According to Salmond, "Negligence is the state of mind of under indifference towards one ‘s conduct andits consequences."
According to Clark, "Negligence is the omission to take such care under the circumstances it is thelegal duty of a person to take it is in a no sense a positive idea and has nothingto do with a state of mind."

Theories of negligence

Subjective theory

According to Austin negligence is a faulty mental condition that is penalized by the award of damages. Negligence according to Salmond essentially consists of the attitude of undue indifference concerning one’s conduct and its consequences. Winfield also supports this theory and says that as a mental element in tortious liability negligence usually signifies a total or partial inadvertence of the defendant to his conduct and for its consequences. In exceptional cases, there may be full advertence to both the conduct and consequences but in any event, there is no desire for the consequences and this is the touchstone for distinguishing it from intention.

Objective theory

According to this theory negligence is not a particular state of mind or form of men’s Rea at all, but a particular kind of conduct. To drive at night without light is negligence because to carry lights is a precaution taken by reasonable and prudent man for the avoidance of accidents.

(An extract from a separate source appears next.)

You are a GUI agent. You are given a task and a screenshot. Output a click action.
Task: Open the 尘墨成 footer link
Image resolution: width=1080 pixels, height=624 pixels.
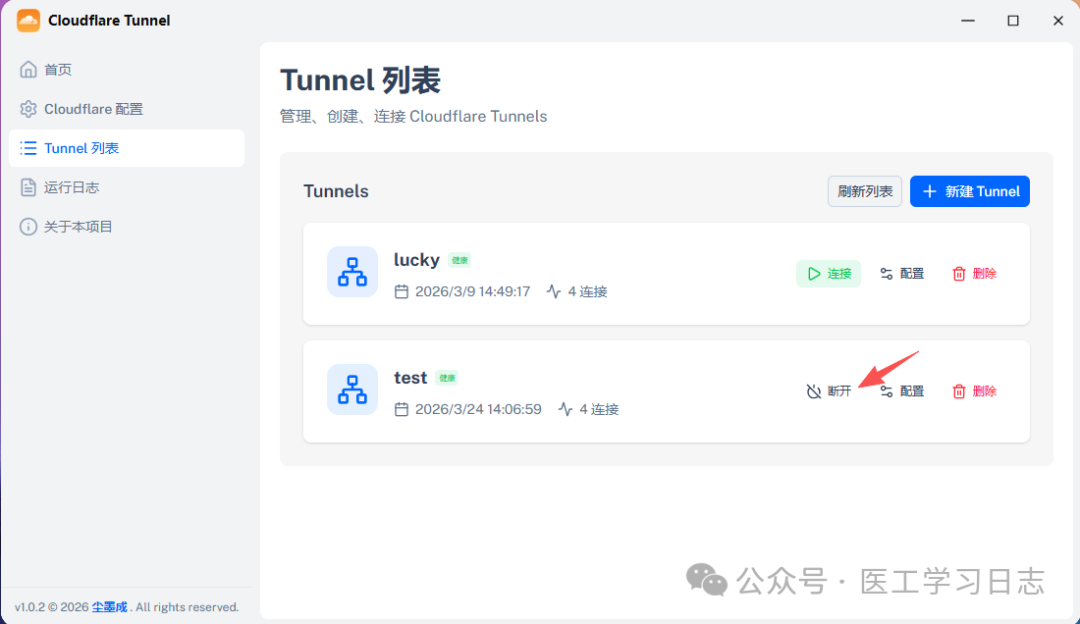click(x=109, y=606)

Essential conditions for liability of negligence

1. There should be breach of some legal duty.
2. The duty should be towards the plaintiff.
3. The breach was on the part of the defendant.
4. There was injury or damage.

Kinds of negligence

Comparative negligence

In a situation where the plaintiff is partially responsible for his injuries is called camparative negligence. As a consequence, the amount of damages to be paid is reduced by the percentage of fault. For example, in a car accident, the plaintiff is to be awarded Rs. 50000 . it has been established that the plaintiff is himself responsible for 40 percent of injuries. The amount to be awarded would be reduced by 40 percent.

Contributory negligence

Contributory negligence depends entirely on the question of whether the plaintiff could reasonably be avoided the consequences of the defendant’s negligence. In this type of negligence it lies to the plaintiff that he was completely unaware of the consequences of the negligence. On the other hand, the defendant has to prove that the plaintiff could have avoided the damage using his knowledge and skills.
Combination of comparative and contributory negligence
This is a modified version of contributory negligence. In such cases, if the plaintiff is not responsible for more than 50% of his injuries, we can recover the damages.

Gross negligence

Cases in which the negligence was so careless that it showed a complete lack of concern for the safety of others, are called gross negligence. Gross negligence is a much serious form of negligence that goes a step further than simple careless actions.

Vicarious negligence

Vicarious negligence is the liability of another person or animal. For example, if a dog causes injuries to some person, the owner of the owner would be held liable for the damages.